Abstract

BackgroundSchizophrenia is associated with cortical thickness reductions in the brain, but it is unclear whether these are present before illness onset, and to what extent they are driven by genetic factors. MethodsIn the Edinburgh High Risk Study, structural MRI scans of 150 young individuals at high familial risk for schizophrenia, 34 patients with first-episode schizophrenia and 36 matched controls were acquired, and clinical information was collected for the following 10years for the high-risk and control group. During this time, 17 high-risk individuals developed schizophrenia, on average 2.5years after the scan, and 57 experienced isolated or sub-clinical psychotic symptoms.
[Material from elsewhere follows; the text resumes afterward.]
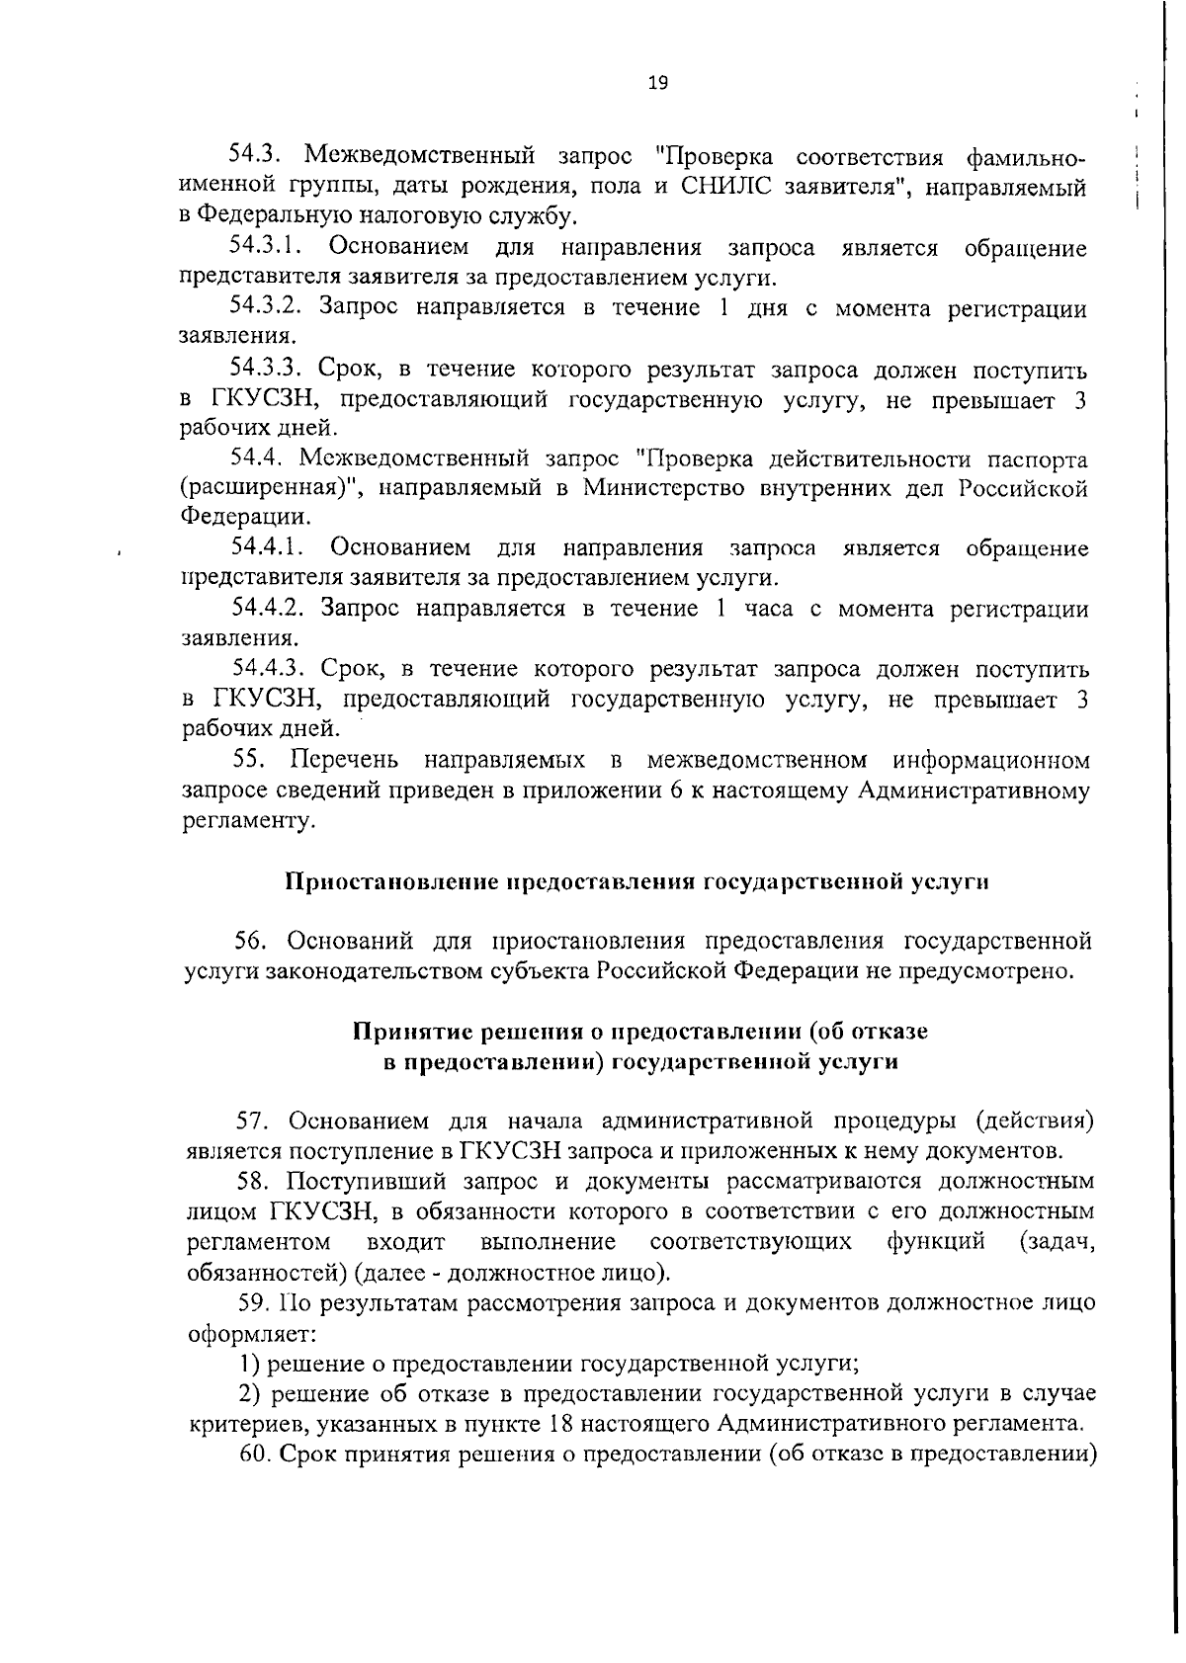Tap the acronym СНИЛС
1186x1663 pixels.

We applied surface-based analysis of the cerebral cortex to this cohort, and extracted cortical thickness in automatically parcellated regions. ResultsAnalysis of variance revealed widespread thinning of the cerebral cortex in first-episode patients, most pronounced in superior frontal, medial parietal, and lateral occipital regions (corrected p<10−4). In contrast, cortical thickness reductions were only found in high-risk individuals in the left middle temporal gyrus (corrected p<0.05). There were no significant differences between those at high risk who later developed schizophrenia and those who remained well. ConclusionsThese findings confirm cortical thickness reductions in schizophrenia patients. Increased familial risk for schizophrenia is associated with thinning in the left middle temporal lobe, irrespective of subsequent disease onset. The absence of widespread cortical thinning before disease onset implies that the cortical thinning is unlikely to simply reflect genetic liability to schizophrenia but is predominantly driven by disease-associated factors.